AtomicTenant
This gem handles figuring out which tenant is being used and adds that information .
Installation
Add this line to your application's Gemfile:
gem "atomic_tenant"
And then execute:
$ bundle
Or install it yourself as:
$ gem install atomic_tenant
Then install the migrations: ./bin/rails atomic_tenant:install:migrations
Usage
Create a new initializer:
config/initializers/atomic_tenant.rb
With the following content:
AtomicTenant.jwt_secret = Rails.application.secrets.auth0_client_secret
AtomicTenant.jwt_aud = Rails.application.secrets.auth0_client_id
AtomicTenant.admin_subdomain = "admin".freeze
Row Level Security Tenanting
This gem also includes modules and helpers for a row level security tenanting solution.
Configure the settings in the initializer:
AtomicTenant.tenants_table = :tenants
AtomicTenant.db_tenant_restricted_user = Rails.application.credentials.db_tenant_restricted_user
This example configures AtomicTenant to use the Tenant model as the tenants table, and will expect tenanted models to have a tenant_id field on them. db_tenant_restricted_user is the database user that will have row level security enforced.

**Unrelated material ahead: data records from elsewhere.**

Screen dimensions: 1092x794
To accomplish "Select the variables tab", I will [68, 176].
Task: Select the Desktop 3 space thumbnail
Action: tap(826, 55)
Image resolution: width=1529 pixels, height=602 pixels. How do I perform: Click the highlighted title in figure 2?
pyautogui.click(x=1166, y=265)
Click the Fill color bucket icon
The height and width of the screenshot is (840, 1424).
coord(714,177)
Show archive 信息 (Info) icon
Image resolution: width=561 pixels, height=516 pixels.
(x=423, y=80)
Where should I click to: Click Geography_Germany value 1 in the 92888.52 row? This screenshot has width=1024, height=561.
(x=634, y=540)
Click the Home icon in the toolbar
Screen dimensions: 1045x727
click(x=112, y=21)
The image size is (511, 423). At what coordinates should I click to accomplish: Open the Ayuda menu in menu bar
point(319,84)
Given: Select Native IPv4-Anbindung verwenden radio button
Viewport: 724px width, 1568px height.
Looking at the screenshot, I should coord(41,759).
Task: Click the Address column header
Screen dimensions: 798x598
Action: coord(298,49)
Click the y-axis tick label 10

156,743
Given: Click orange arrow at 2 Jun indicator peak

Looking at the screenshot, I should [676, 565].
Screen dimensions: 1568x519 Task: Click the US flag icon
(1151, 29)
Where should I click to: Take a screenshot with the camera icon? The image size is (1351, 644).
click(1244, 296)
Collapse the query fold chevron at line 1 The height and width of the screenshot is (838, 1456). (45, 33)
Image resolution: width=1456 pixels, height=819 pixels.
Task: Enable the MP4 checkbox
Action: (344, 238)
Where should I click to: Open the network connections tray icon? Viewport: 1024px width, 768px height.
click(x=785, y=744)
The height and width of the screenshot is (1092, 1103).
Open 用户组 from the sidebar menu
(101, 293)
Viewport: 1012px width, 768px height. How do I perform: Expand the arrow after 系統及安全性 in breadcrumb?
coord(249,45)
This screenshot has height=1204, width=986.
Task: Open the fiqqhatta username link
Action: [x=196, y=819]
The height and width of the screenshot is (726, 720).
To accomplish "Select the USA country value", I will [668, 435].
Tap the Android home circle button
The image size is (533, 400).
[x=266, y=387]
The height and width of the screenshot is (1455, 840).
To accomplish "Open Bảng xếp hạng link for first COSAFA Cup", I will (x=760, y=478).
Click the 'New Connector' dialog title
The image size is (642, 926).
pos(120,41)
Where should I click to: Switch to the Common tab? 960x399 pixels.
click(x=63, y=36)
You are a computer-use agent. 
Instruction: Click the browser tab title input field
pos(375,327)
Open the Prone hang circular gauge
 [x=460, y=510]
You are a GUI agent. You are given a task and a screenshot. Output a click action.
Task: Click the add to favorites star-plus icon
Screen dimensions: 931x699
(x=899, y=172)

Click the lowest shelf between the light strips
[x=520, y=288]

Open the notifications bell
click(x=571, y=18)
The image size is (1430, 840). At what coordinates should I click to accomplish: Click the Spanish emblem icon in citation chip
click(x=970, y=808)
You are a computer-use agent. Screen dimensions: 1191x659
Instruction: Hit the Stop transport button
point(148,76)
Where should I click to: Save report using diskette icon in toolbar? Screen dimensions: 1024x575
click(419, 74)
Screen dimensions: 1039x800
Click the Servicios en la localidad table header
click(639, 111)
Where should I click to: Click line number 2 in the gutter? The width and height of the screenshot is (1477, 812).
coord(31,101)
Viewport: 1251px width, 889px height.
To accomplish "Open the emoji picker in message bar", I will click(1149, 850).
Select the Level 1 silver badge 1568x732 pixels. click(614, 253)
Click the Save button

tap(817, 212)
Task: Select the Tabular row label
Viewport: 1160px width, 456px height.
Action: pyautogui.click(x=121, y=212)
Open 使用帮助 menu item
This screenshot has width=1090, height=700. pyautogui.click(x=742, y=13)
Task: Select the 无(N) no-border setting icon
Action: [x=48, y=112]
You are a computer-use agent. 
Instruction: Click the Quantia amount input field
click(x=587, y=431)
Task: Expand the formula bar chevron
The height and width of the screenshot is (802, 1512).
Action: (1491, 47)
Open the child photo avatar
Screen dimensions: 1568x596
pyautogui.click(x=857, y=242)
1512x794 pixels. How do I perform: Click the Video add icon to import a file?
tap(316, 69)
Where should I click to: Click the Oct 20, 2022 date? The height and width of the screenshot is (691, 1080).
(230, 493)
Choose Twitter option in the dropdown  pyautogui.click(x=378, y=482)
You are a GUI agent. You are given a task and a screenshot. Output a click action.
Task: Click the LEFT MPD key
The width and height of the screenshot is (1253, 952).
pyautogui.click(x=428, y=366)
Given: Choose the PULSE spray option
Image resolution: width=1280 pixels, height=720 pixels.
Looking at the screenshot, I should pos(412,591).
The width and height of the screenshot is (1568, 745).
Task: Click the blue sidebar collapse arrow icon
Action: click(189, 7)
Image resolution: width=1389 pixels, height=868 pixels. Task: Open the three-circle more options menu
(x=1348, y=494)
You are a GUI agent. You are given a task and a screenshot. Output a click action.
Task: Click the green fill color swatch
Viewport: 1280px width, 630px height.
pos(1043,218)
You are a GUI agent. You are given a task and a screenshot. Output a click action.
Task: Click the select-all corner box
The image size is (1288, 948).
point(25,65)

Add row level security to each tenanted table in a migration:
dir.up do
# Enable row level security and add row level security policies for the users table
AtomicTenant::RowLevelSecurity.add_row_level_security(:users)
end
dir.down do
# Remove row level security and remove row level security policies for the users table
AtomicTenant::RowLevelSecurity.remove_row_level_security(:users)
end
Tenantable
Include the AtomicTenant::Tenantable module in your base model to default all models private:
class ApplicationRecord < ActiveRecord::Base
include AtomicTenant::Tenantable
end
If you default all models to private, non tenanted models can be marked public with set_public_tenanted:
class Tenant < ApplicationRecord
set_public_tenanted
end
Alternatively you can include AtomicTenant::Tenantable in just the models you want to be tenanted.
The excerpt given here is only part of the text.